** BEGIN Raw data **

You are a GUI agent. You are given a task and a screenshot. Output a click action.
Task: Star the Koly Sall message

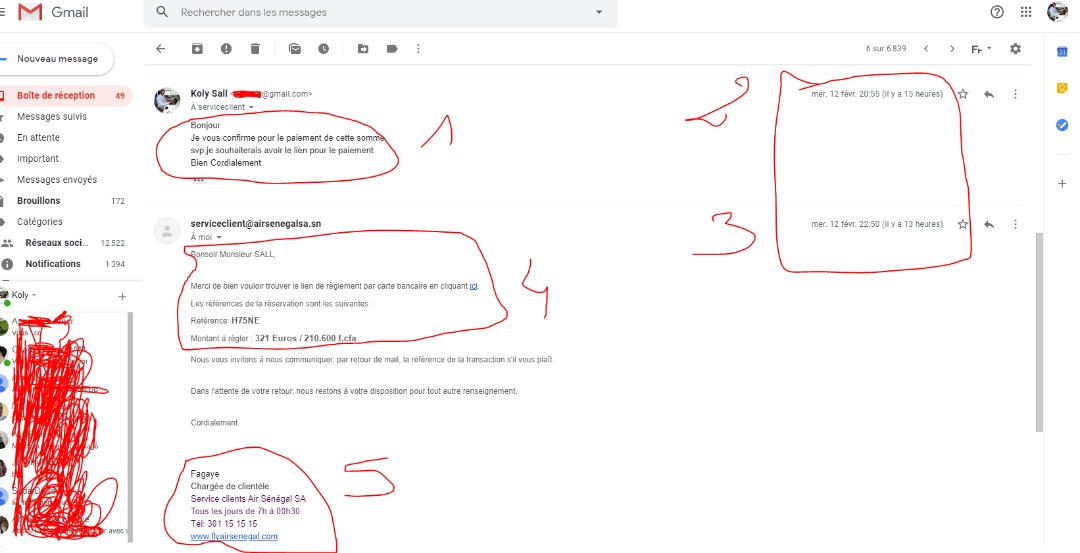(963, 94)
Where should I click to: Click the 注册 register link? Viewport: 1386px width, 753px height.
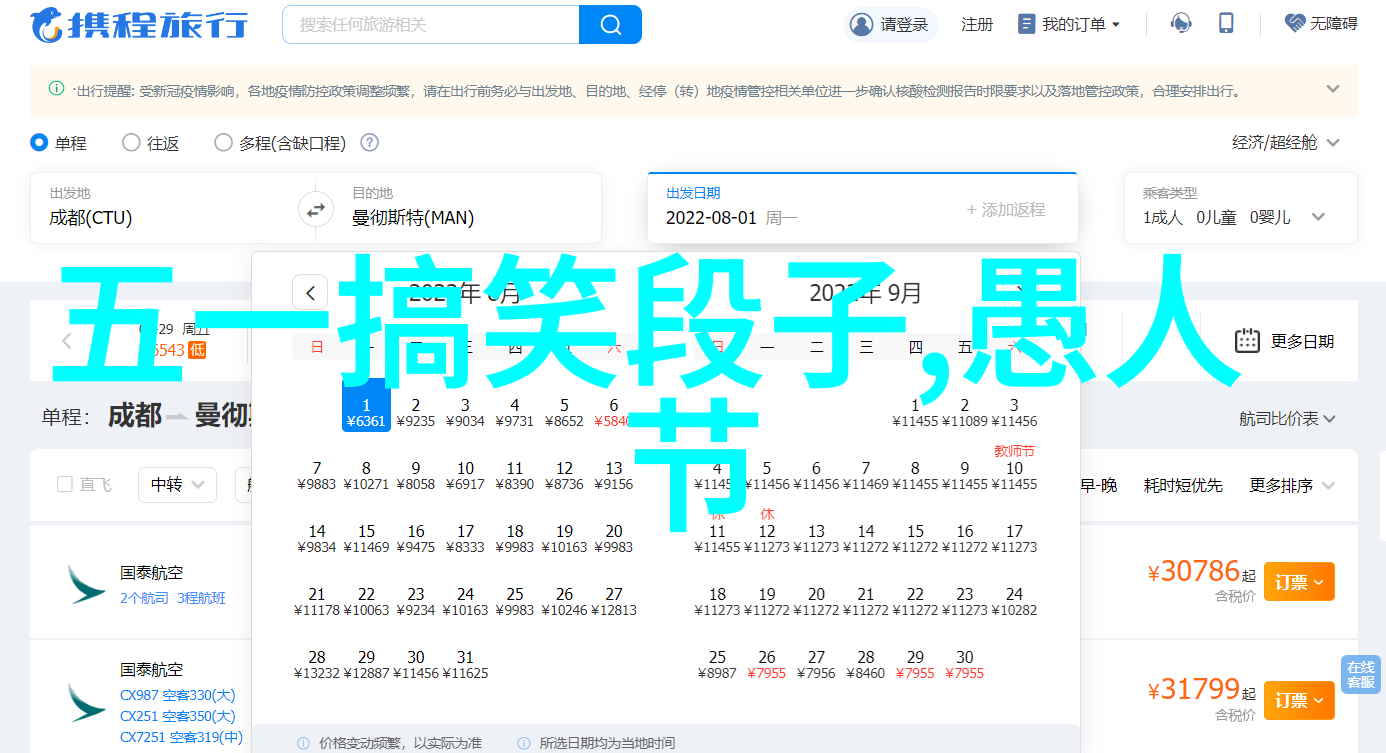(976, 24)
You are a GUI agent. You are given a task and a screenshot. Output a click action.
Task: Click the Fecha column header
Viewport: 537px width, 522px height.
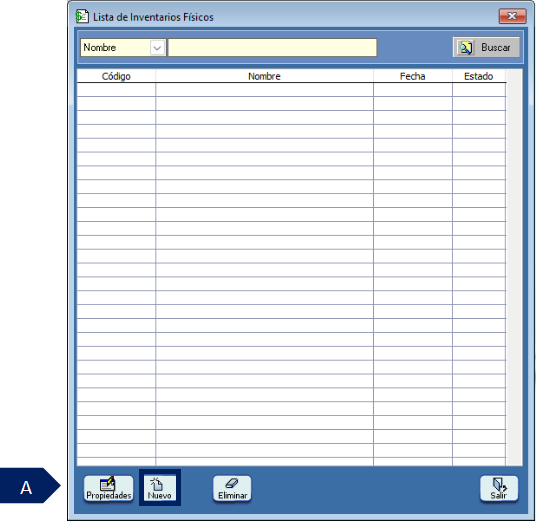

** END Raw data **

Given task: Rewrite the lines from the one containing "Where should I" through the last line, both included, with the requests kept and the pictures left out. Multiply every coordinate in the answers by 1.05 and round each result to a whole number, rounding halves up.

Solution to the problem:
Where should I click to: Click the 注册 register link? Viewport: 1386px width, 753px height.
(1025, 25)
You are a GUI agent. You are given a task and a screenshot. Output a click action.
Task: Click the Fecha column header
Viewport: 537px width, 522px height.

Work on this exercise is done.